**Required action:**
Please restate word for word the lines of the entries below from the one with "The image size is (1430, 491)." to the one with "Click the 80.00 oscillator level label", inclusive, and leave out every picture.

**Data extract:**
★ ★ ★ ★

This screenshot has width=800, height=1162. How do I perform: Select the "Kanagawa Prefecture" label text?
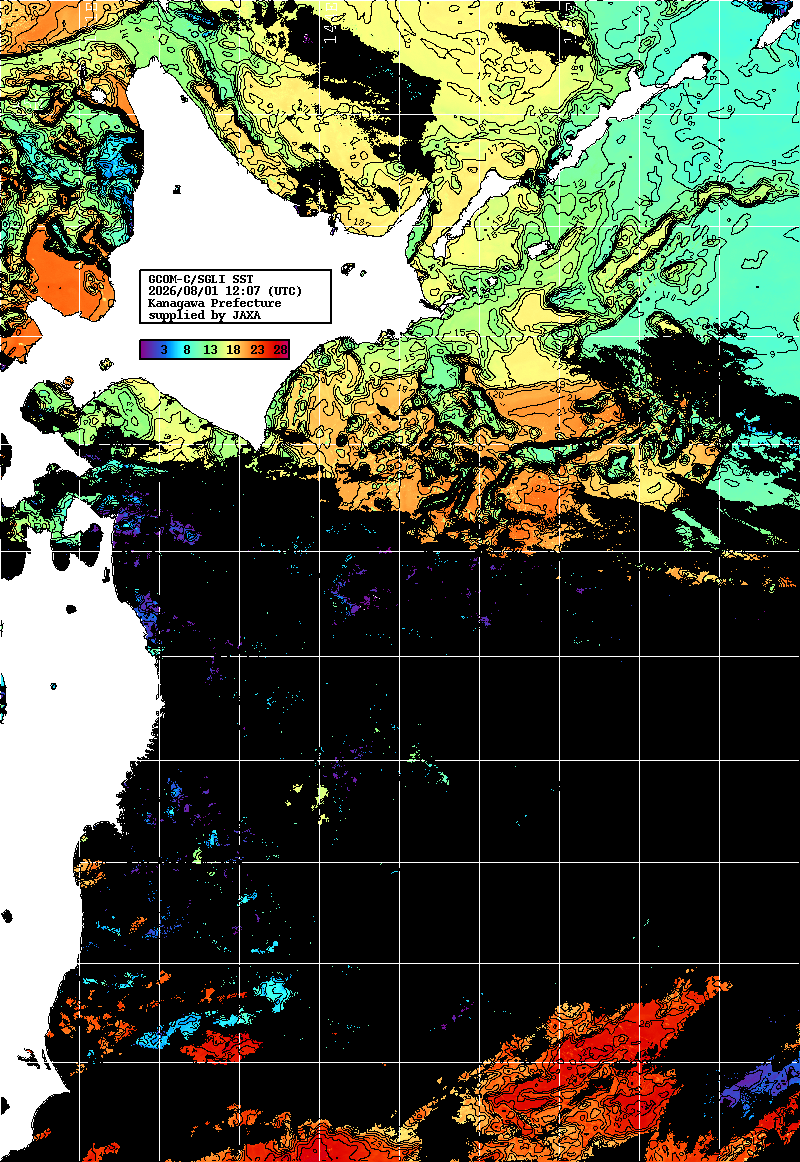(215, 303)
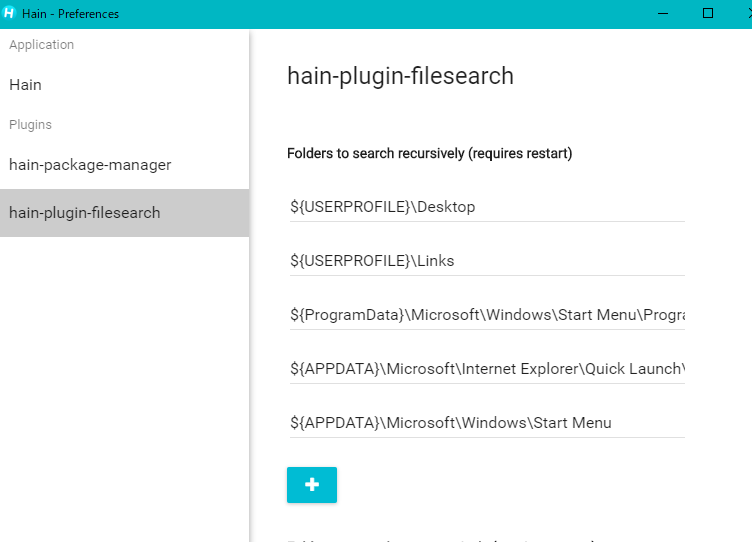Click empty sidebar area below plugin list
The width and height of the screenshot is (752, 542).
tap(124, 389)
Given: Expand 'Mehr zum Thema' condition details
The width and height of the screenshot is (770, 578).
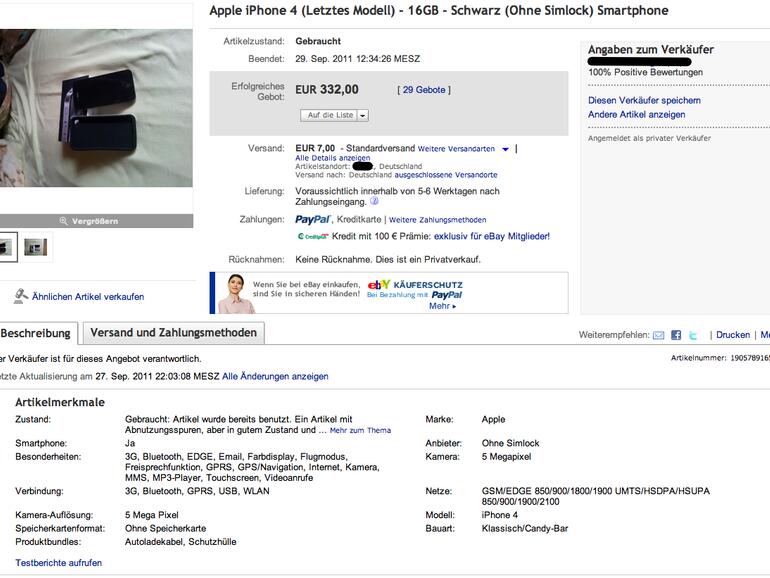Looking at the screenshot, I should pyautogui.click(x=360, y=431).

★ ★ ★ ★

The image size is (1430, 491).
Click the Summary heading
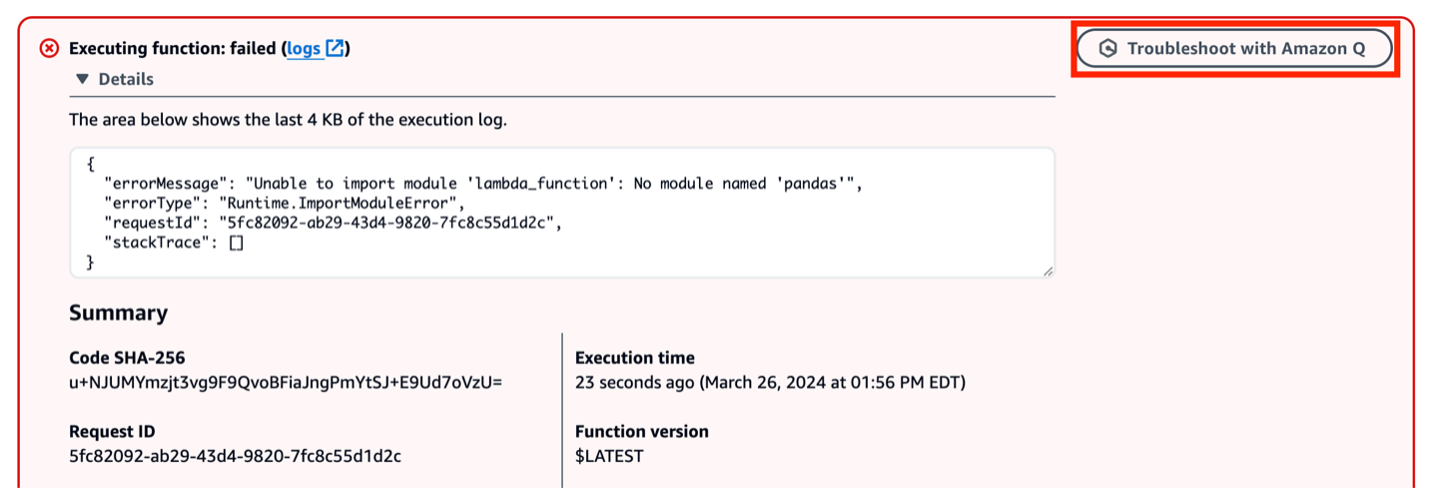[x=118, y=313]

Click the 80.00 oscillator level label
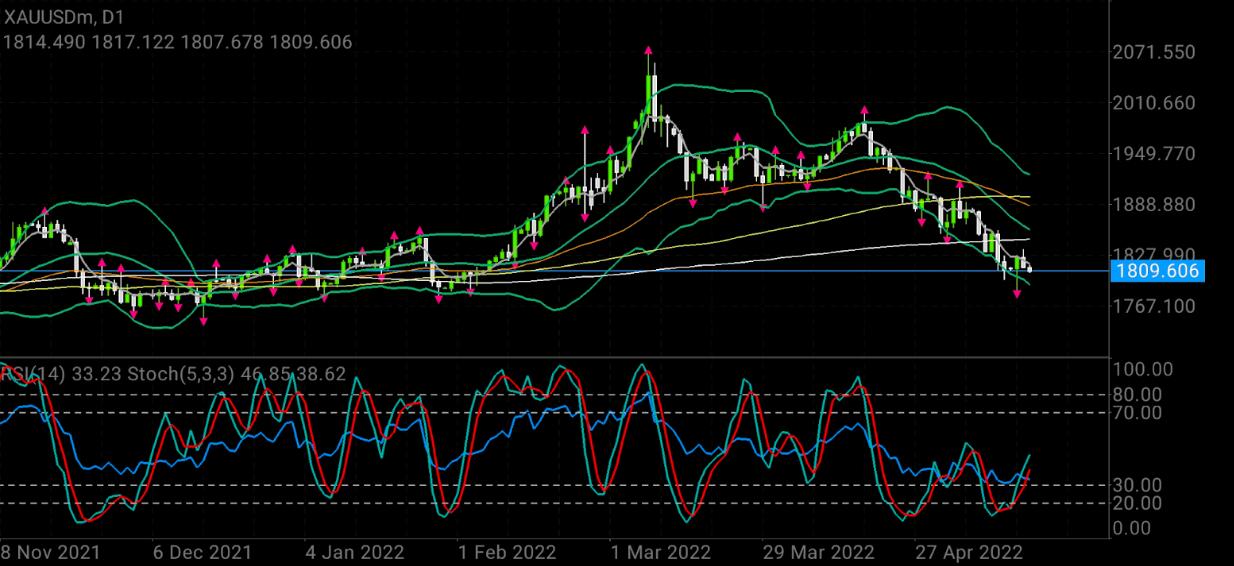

★ ★ ★ ★

**Reply to the task:**
The image size is (1430, 491).
Click the Summary heading
[x=118, y=313]

Click the 80.00 oscillator level label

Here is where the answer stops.